Charles Manson Today: The Final Confessions of a Psychopath

And now, here sits Charlie in jail, where he has sat for so long, saying the same thing he’s said basically since the beginning. He didn’t tell Tex to go kill anyone (“I didn’t direct anyone to do a motherfucking thing”), he’s innocent (“I never killed anyone!”), there was no Family (“Bug made that up!”), he was no leader (“Go for what you know, baby; we’re all free here. I’m nobody’s boss!”), Helter Skelter wasn’t what Bugliosi said it was (“Man, that doesn’t even make insane sense!”), he was wrongly denied the right to act as his own attorney during the trial (“I wanted my rights!”), and the government owes him $50 million “and Hearst Castle, for 45 years of bullshit,” and none of this is important anyway, given what we are doing to our air, our trees, our water, our animals, the saving of which he sometimes puts on display as a good enough reason alone for what happened at the Tates’ and LaBiancas’, regardless of his involvement.

“Look, here’s how that works,” he says. “You take a baby and” – here he says something truly awful about what you could do to that baby, worse beyond anything you could imagine – “and it dies,” and here he says something equally wretched. Then he goes on, “I know what you’re thinking. I can see your brain rattling and running back and forth. But what happens when that baby dies?” He breathes in and he breathes out, he breathes in and he breathes out. “A dog would have done it, kill to take another breath. So, was it wrong to do it to those people?” And it’s at moments like these that you realize prison is the only place for him, and hope to hell he never puts his hand on your skin again.

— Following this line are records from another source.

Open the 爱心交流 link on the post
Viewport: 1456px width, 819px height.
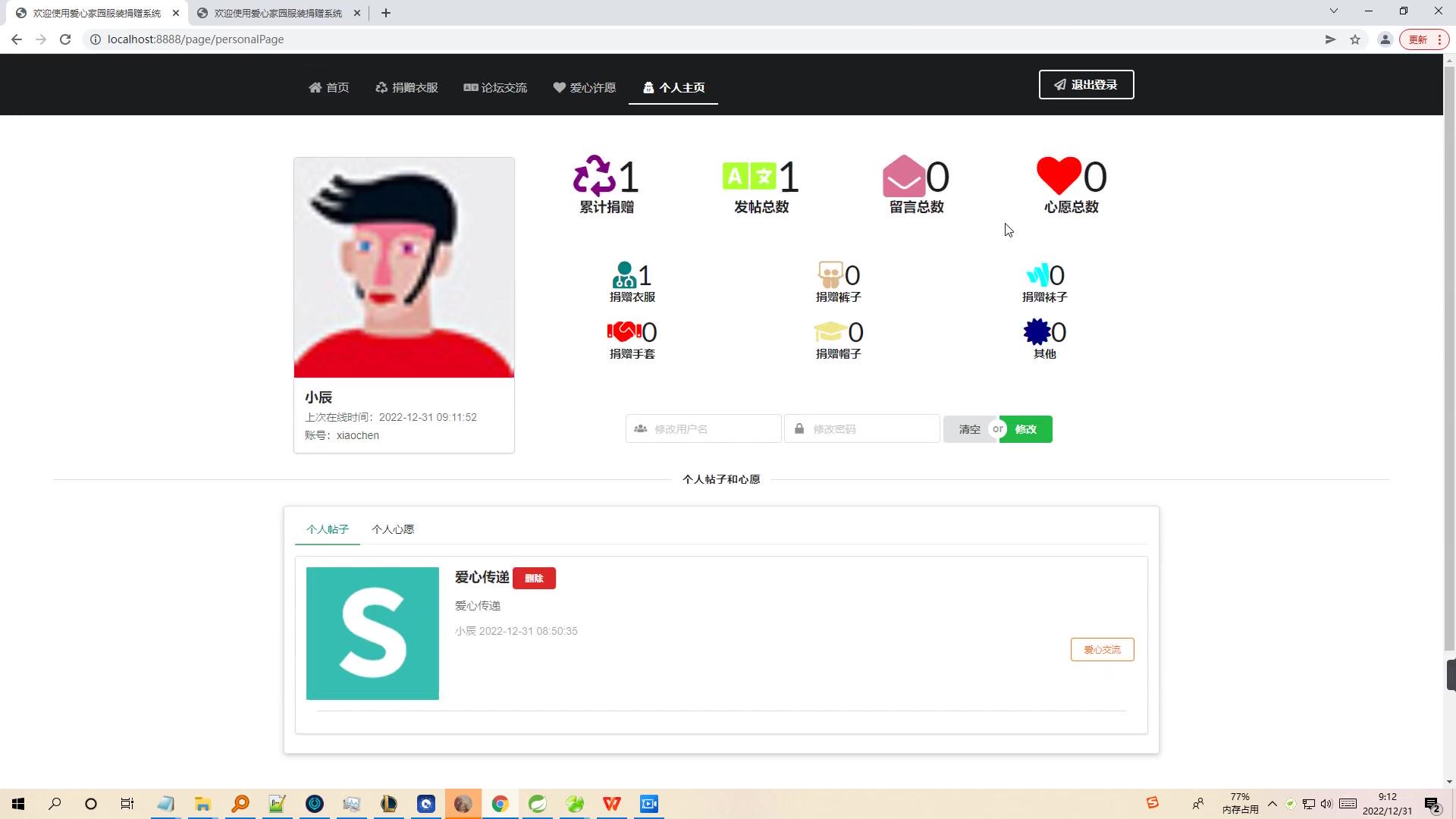[x=1102, y=650]
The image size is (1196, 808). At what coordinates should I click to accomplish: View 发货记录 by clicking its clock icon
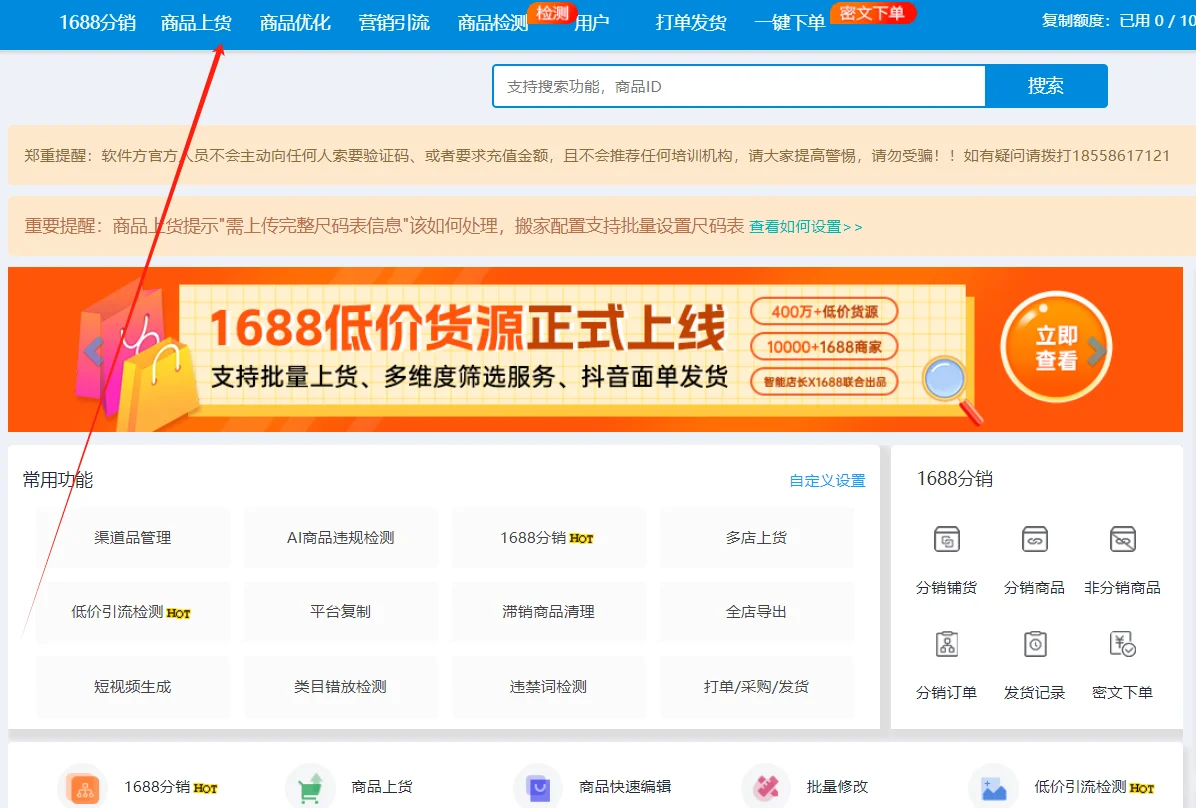[x=1034, y=645]
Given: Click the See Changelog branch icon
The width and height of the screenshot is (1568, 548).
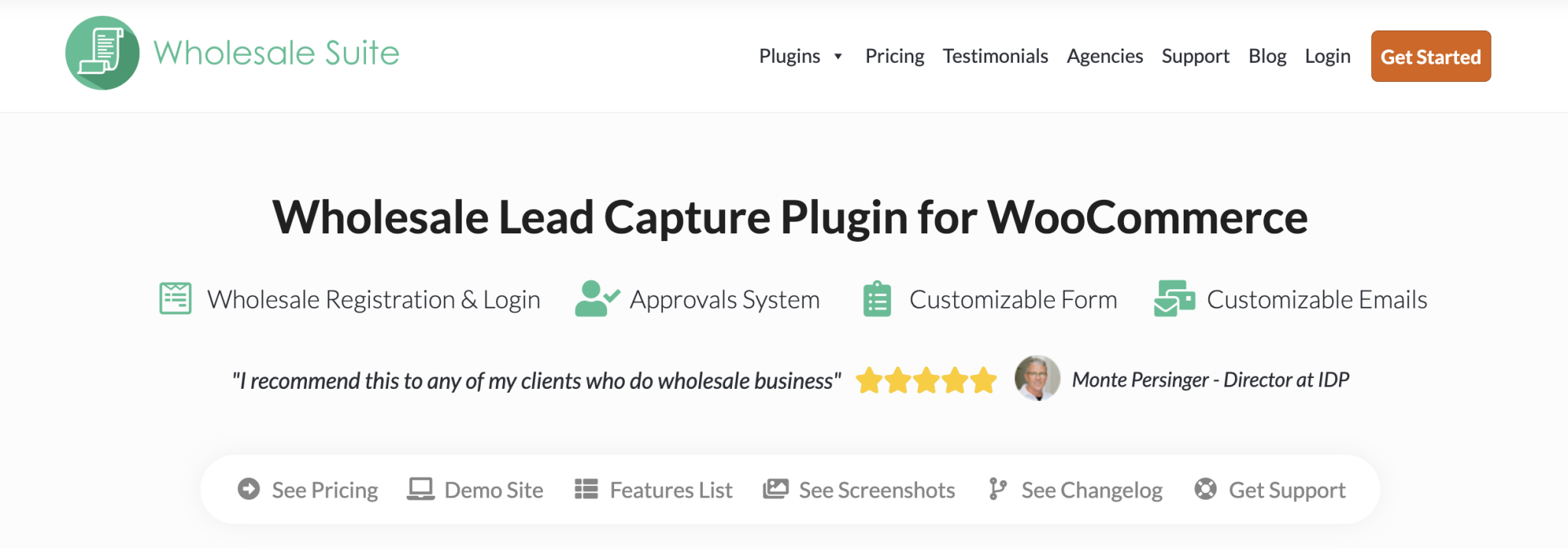Looking at the screenshot, I should pyautogui.click(x=997, y=489).
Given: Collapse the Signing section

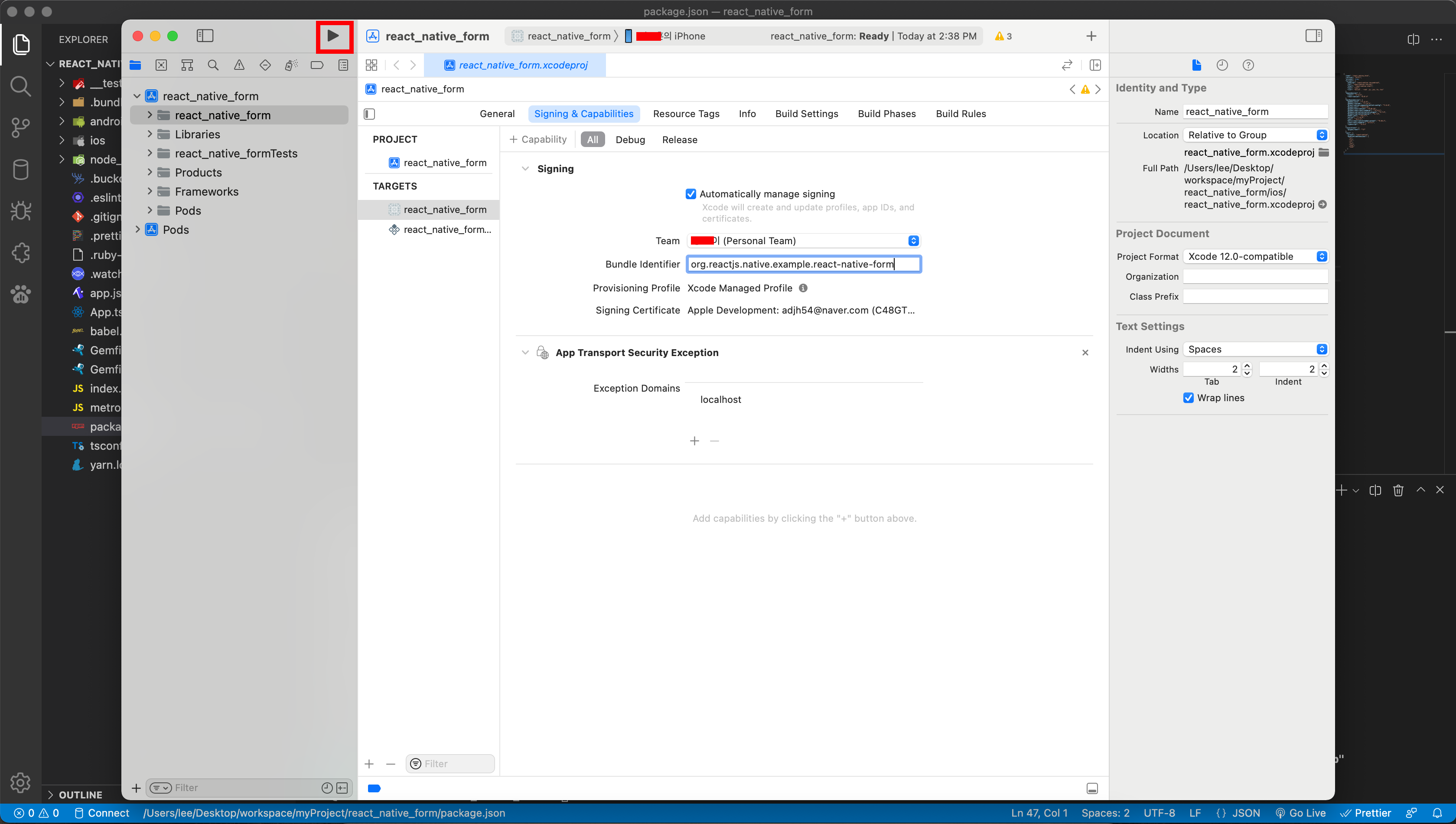Looking at the screenshot, I should (x=525, y=169).
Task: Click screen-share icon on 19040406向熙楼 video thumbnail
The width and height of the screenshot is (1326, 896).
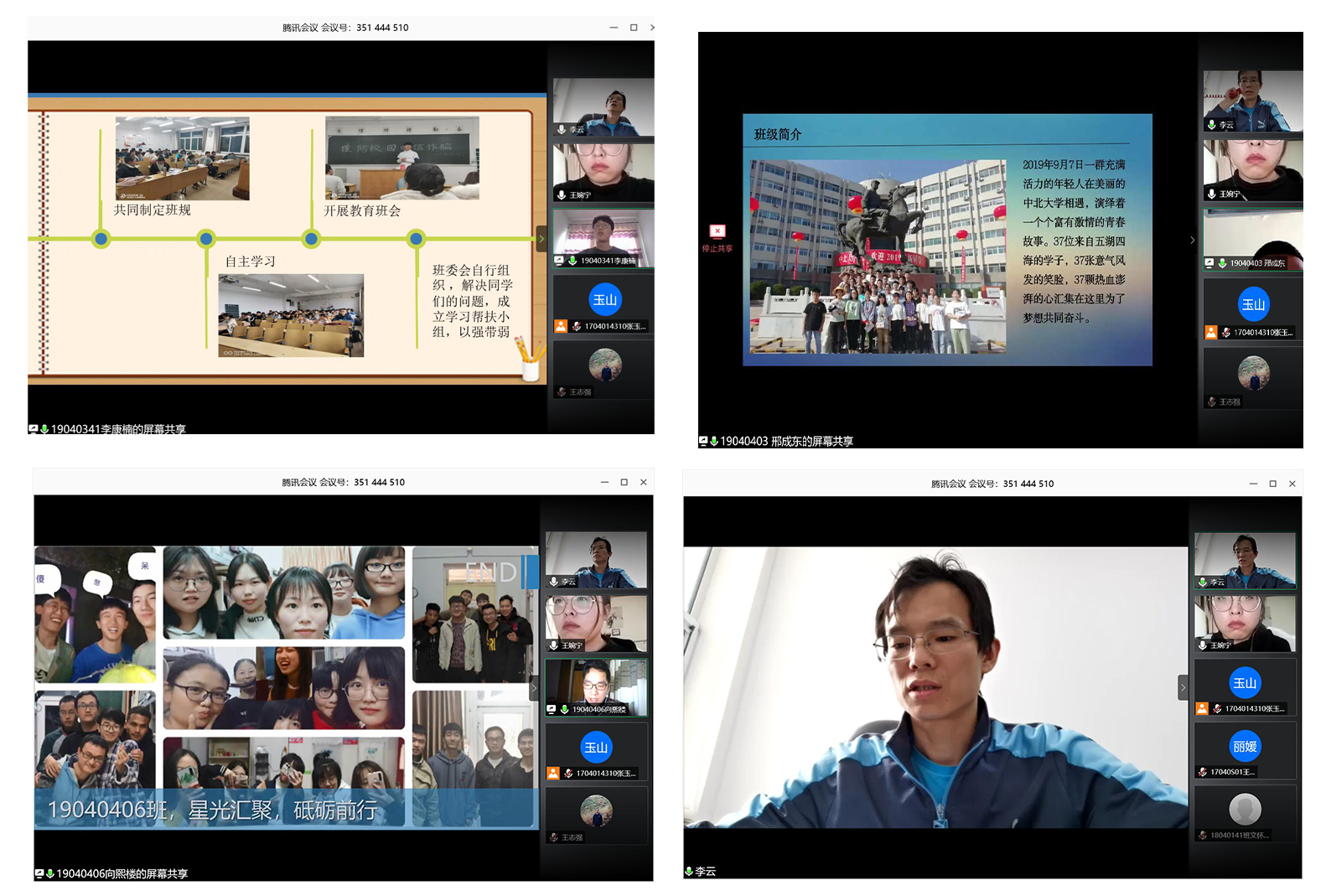Action: coord(552,709)
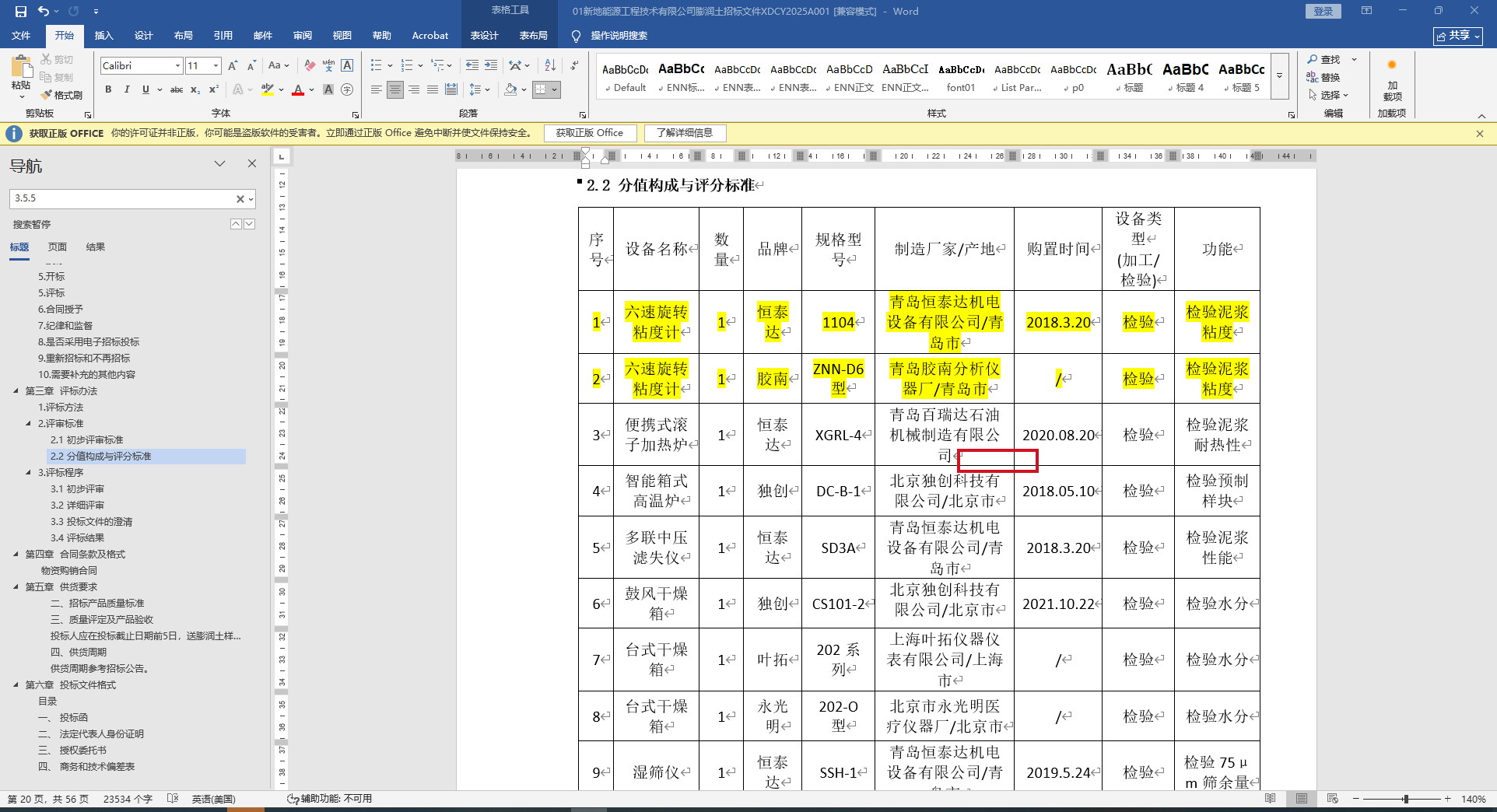Expand the styles gallery more arrow
The width and height of the screenshot is (1497, 812).
(x=1279, y=75)
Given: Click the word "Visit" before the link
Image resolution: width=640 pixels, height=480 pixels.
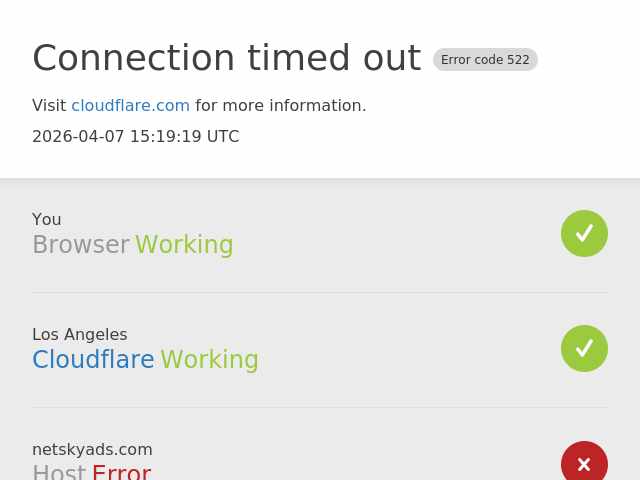Looking at the screenshot, I should pyautogui.click(x=49, y=106).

manson 0Visits with Charlie are always taxing for Star, and she takes it easy driving the two miles from his door back to her own. It used to be she’d make the trip with a tall, gaunt, spooky-looking guy named Gray Wolf, 64, a Manson believer from the Spahn Ranch days who carved an X into his forehead at the same time Star did, but earlier this year he was arrested for attempting to smuggle a cellphone into prison for Charlie, and there went his visitation rights, leaving Charlie’s weekend companionship almost all up to this slight, doily-thin girl.

How she got here is pretty much like how many of the Spahn Ranch girls got to where they were going, too, as a reaction to the world around them and how it made them feel. She grew up on the Mississippi River, near St. Louis, had an early fondness for I Love Lucy, had parents who were deeply religious and disliked all her friends. “They thought I was turning into a hippie,” she says. “I was smoking marijuana, eating mushrooms, not wanting to go to church every Sunday, not wanting to marry a preacher. They are Christian Baptist and wanted me to be a preacher’s wife.” To keep her out of trouble, they would lock her in her room, which is where she spent a good portion of her high school years. And, like Charlie, she found a way to coexist with such solitary confinement. “I’ve never been lonely since those times when I got used to being alone.” Then one day, a friend gave her a sheet of paper with some of Charlie Manson’s words on it about the environment. She’d never heard of Manson, but she liked what he had to say – “Air is God, because without air, we do not exist” – and began writing to him. After their correspondence took off, she put her nose to the grindstone, saved up $2,000 while working in a retirement-home kitchen and in 2007, stuffed all the belongings she could into a backpack and took a train to Corcoran. And soon enough, Charlie nicknamed her Star, just as he had once named Squeaky (Red) and Sandy (Blue).